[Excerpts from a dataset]

━━━━━━━━━━

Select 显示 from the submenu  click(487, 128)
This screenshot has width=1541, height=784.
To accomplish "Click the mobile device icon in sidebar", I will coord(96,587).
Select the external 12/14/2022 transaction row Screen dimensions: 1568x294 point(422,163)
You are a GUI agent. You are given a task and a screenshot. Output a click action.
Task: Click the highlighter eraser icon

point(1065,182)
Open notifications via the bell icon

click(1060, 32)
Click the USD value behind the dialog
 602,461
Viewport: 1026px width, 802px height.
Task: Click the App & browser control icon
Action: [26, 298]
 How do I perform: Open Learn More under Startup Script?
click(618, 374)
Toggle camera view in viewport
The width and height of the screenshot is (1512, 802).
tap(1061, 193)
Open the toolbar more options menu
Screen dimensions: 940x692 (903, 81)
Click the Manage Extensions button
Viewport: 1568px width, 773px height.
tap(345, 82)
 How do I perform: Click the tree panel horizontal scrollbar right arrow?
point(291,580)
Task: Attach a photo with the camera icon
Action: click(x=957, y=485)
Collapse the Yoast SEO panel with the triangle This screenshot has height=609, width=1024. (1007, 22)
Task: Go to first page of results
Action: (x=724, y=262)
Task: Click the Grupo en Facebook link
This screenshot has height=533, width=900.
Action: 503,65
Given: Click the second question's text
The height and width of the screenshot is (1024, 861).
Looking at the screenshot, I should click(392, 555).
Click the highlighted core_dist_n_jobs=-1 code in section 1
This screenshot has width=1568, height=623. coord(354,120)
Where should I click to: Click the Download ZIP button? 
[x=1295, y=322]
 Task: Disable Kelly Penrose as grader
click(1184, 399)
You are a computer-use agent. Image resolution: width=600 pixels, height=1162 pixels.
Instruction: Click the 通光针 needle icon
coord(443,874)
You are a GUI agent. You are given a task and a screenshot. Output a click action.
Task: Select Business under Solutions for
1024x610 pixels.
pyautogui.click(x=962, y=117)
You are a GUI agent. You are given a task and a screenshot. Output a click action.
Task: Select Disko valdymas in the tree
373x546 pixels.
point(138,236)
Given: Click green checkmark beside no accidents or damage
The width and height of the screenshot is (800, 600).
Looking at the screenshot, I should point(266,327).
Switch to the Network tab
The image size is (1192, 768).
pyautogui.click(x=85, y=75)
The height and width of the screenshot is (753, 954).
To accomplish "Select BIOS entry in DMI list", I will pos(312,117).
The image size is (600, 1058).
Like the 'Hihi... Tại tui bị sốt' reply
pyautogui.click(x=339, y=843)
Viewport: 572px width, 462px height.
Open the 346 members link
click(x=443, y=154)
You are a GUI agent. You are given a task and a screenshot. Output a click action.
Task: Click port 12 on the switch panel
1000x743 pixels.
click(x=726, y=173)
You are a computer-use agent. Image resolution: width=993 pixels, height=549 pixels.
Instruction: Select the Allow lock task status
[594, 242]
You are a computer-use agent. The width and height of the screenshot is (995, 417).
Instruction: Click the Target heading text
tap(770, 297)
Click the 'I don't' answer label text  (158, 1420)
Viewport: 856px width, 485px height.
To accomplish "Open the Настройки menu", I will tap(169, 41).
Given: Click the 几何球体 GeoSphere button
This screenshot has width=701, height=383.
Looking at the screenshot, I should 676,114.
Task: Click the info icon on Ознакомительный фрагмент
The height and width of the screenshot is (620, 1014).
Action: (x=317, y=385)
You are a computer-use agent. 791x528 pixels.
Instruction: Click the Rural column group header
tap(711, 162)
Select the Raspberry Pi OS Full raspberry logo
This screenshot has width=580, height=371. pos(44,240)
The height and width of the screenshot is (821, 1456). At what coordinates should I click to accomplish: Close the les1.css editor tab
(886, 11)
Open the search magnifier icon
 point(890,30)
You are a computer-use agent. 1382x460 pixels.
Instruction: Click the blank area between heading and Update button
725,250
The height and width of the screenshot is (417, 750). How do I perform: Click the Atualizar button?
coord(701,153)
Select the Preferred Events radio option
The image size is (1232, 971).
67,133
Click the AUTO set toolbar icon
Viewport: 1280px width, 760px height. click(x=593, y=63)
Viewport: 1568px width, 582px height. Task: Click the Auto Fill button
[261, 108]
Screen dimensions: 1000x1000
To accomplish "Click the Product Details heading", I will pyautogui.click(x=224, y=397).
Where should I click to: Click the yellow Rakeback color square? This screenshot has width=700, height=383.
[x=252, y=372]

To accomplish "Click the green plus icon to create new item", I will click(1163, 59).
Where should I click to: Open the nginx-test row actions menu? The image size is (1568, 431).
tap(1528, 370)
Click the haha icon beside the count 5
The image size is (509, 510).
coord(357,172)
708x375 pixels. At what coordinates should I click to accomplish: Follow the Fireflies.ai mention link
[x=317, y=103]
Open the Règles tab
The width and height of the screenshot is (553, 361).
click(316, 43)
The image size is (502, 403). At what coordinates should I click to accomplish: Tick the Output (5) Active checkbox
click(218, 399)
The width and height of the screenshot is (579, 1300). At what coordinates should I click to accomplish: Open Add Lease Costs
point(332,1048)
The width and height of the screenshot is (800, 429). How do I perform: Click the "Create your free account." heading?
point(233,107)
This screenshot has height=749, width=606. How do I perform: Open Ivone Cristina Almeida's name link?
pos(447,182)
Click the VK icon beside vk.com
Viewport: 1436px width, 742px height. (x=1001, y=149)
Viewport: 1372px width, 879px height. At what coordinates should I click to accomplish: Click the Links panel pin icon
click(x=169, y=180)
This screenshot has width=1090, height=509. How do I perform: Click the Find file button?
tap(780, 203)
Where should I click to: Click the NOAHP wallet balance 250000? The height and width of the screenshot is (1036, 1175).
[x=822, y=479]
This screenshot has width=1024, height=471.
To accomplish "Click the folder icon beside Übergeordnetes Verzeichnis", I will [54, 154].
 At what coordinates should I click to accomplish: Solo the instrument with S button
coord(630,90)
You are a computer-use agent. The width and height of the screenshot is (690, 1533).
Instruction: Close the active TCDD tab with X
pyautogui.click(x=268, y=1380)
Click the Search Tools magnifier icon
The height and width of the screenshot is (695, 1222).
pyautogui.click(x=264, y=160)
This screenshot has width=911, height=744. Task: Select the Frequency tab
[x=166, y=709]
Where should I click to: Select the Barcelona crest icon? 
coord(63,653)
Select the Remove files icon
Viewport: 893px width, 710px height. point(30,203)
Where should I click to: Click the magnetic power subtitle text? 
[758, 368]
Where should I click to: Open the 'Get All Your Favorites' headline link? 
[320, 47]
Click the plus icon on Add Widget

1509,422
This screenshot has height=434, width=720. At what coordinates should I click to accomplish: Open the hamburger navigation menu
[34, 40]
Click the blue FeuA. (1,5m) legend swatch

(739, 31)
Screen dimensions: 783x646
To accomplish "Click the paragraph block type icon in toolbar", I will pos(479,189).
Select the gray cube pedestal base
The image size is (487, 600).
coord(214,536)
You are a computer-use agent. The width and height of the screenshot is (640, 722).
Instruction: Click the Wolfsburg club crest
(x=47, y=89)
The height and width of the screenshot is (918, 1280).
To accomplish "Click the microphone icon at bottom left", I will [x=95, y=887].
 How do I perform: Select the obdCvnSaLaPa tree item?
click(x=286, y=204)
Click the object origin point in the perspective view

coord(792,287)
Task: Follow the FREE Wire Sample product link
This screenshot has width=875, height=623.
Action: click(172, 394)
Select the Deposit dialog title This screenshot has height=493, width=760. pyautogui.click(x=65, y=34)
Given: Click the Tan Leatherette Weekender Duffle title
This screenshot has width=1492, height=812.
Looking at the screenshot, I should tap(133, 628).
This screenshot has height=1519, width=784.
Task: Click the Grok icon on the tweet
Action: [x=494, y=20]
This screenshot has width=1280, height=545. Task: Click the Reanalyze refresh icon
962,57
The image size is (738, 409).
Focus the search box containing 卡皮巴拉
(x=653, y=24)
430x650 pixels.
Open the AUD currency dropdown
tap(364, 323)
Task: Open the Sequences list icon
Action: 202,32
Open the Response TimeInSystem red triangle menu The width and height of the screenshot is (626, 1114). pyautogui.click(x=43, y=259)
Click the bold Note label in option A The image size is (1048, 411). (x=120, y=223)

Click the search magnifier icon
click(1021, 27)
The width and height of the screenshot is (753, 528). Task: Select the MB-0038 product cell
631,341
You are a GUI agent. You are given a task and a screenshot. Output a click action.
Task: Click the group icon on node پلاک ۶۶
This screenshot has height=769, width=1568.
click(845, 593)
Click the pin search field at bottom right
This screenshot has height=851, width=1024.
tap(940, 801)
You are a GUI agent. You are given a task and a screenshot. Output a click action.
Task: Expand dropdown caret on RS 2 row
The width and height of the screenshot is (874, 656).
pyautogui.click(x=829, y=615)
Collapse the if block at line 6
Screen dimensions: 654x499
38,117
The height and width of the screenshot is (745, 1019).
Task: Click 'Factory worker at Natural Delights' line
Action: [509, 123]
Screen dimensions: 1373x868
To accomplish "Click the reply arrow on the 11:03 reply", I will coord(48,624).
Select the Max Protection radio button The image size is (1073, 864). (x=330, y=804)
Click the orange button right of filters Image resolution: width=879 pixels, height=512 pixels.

━━━━━━━━━━

### Instructions for the task
Using the records above, report each line with the string "label".

### Answer to the exercise
Click the 'I don't' answer label text  (158, 1420)
Click the bold Note label in option A The image size is (1048, 411). (x=120, y=223)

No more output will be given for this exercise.